Entity

Vertumnus

The Roman god of seasonal change and the ripening year, remembered above all as the shape-shifter who wooed the orchard goddess Pomona.

← Encyclopedia

Vertumnus — also written Vortumnus — was the Roman god of seasonal change, of the turning year and the ripening of orchard and field. His province was transformation itself: the green fruit reddening, the season sliding into the next. Romans of the late Republic linked his name to the verb vertere, “to turn,” and that etymology, whether or not it is the true one, fixed his character for posterity as the god who changes and makes change.

The deeper origin appears to be Etruscan. Ancient writers report that Vertumnus came to Rome from Etruria, and modern scholarship has generally connected him to Voltumna, the chief god of the Etruscan league whose sanctuary, the fanum Voltumnae, served as the meeting place of the Etruscan cities. How close that identification really is remains debated; the linguistic and cultic links are suggestive rather than secure. His standing cult-site in Rome was a bronze statue in the Vicus Tuscus, the “Etruscan street” below the Forum, a location that itself advertised the foreign pedigree. A festival, the Vortumnalia, fell in mid-August, at the season of fruit and the autumn turn.

His fame is chiefly literary. Propertius gives the statue a first-person monologue in which the god runs through the disguises he can assume — reaper, soldier, fisherman, vintner — playing on his power to take any shape. Ovid, in the fourteenth book of the Metamorphoses, made the definitive story: Vertumnus loves Pomona, the goddess of cultivated fruit who wants nothing to do with suitors, and approaches her in form after form — harvester, vine-dresser, soldier, at last an old woman who pleads his own case to her face. The disguise is the courtship. When he finally drops it and stands revealed as the young god, she yields. The tale is Ovid’s own elaboration rather than old cult-lore, and it has done more than any rite to keep the name alive.

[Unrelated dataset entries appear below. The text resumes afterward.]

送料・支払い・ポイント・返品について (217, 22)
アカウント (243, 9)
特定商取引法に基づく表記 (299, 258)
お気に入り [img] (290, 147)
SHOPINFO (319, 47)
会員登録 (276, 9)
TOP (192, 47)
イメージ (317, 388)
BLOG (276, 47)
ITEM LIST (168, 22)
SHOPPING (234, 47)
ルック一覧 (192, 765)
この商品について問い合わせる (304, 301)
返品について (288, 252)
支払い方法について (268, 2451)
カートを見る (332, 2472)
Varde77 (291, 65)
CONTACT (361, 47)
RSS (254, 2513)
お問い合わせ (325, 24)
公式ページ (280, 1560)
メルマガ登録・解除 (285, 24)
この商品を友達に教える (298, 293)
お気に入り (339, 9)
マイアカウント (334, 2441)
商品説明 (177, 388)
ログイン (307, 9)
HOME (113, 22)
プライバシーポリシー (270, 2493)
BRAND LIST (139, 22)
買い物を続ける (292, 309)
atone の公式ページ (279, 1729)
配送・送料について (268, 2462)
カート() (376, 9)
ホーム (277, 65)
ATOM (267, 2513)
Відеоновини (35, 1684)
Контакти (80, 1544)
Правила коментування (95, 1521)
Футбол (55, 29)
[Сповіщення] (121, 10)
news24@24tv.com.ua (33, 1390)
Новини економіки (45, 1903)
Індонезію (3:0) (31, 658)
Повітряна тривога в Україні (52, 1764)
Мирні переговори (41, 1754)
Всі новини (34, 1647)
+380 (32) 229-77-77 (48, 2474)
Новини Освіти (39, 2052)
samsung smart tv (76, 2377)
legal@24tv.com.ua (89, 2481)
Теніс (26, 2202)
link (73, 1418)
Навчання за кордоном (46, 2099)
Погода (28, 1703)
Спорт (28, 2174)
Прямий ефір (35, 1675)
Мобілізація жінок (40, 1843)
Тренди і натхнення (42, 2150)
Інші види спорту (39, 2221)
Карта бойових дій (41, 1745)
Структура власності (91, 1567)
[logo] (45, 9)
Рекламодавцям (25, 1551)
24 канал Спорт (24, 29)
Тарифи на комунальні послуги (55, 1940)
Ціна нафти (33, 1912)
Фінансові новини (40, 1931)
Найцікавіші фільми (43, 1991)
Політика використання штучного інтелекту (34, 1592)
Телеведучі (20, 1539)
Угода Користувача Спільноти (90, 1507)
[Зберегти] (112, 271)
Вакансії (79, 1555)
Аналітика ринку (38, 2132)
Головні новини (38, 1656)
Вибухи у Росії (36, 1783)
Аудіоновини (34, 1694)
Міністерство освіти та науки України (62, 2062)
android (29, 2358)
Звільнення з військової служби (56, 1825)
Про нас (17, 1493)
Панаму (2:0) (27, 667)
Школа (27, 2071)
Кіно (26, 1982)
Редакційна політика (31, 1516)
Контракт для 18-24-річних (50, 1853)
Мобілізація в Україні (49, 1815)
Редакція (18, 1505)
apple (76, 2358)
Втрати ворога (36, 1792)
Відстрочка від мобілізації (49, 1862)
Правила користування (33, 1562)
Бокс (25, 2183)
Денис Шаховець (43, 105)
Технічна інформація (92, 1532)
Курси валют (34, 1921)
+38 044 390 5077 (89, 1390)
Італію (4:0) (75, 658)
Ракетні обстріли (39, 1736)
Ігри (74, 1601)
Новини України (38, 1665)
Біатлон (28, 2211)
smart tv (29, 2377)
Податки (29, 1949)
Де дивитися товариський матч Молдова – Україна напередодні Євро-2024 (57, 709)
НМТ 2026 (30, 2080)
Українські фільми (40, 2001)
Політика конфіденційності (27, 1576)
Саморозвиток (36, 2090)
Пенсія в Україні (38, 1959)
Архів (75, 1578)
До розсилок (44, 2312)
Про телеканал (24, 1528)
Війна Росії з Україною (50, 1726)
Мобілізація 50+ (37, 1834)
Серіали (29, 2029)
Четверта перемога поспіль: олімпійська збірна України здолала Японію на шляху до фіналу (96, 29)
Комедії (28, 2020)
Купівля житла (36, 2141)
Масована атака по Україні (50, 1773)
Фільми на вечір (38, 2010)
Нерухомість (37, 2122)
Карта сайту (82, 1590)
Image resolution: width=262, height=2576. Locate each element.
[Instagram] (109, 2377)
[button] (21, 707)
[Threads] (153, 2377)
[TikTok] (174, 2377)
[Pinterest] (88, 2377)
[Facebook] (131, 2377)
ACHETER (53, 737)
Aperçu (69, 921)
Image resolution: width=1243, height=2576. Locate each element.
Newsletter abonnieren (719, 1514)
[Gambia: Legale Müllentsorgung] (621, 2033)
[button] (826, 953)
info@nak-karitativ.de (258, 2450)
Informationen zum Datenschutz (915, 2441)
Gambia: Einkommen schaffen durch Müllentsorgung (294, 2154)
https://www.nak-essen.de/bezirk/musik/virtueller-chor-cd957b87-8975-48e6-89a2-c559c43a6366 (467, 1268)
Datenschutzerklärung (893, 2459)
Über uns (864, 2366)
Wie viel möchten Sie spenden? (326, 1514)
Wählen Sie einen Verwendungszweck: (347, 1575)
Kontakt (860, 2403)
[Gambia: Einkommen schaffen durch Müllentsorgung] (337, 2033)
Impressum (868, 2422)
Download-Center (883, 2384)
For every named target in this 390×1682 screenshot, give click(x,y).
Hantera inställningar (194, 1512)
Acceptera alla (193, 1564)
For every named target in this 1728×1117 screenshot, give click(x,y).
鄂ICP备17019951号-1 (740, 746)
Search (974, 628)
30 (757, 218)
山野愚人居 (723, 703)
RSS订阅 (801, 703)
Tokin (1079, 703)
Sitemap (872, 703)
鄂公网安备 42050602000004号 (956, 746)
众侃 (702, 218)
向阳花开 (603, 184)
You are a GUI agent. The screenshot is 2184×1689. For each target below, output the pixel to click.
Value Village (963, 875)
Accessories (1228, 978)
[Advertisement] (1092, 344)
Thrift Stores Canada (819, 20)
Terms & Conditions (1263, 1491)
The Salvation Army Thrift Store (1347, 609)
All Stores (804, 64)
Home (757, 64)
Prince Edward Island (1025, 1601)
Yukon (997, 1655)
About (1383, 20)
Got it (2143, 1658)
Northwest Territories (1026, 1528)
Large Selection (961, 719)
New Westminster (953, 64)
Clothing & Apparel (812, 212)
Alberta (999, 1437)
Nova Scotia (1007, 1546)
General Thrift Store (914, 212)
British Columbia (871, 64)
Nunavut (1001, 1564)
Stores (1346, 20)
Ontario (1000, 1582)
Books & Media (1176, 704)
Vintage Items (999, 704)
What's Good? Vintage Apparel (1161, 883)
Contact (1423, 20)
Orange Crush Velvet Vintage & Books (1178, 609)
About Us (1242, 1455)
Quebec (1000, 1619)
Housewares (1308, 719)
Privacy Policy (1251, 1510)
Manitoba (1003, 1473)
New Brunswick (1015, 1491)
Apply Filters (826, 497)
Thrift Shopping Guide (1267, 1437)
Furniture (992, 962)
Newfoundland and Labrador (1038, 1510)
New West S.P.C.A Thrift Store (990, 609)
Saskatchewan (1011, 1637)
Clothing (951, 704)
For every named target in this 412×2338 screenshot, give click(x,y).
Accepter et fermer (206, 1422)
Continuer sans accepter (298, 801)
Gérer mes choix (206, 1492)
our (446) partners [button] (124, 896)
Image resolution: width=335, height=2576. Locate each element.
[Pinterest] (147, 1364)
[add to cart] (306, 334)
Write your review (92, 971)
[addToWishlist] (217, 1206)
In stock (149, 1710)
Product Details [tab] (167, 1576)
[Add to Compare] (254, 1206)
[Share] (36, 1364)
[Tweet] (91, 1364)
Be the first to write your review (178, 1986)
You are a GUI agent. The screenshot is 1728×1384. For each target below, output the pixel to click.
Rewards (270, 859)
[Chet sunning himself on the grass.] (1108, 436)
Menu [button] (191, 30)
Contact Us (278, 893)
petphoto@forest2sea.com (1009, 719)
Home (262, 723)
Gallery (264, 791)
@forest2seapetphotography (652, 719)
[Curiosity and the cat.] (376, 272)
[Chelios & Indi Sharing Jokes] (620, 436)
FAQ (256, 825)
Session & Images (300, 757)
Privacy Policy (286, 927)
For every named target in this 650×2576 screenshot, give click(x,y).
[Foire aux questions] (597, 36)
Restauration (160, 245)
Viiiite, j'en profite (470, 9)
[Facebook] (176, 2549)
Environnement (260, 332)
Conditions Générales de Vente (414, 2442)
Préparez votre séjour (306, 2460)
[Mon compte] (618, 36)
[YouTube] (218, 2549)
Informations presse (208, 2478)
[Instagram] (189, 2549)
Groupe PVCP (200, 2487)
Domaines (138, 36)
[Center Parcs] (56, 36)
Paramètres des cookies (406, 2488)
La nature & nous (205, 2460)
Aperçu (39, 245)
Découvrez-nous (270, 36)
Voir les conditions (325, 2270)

For the Romans themselves Vertumnus was a working deity of growth and trade as much as a figure of myth — invoked over gardens, produce, and the commerce of the market, his statue garlanded with the season’s first fruits. Later ages read him allegorically: a personification of the year’s mutability, and a ready emblem for the painters and poets who wanted a face for change. The sixteenth-century artist Arcimboldo composed a portrait of the Emperor Rudolf II out of heaped fruit and vegetables and titled it Vertumnus, turning the god of the ripening seasons into a literal still-life of a man. The deity of turning had, by then, become a way of picturing how all things turn.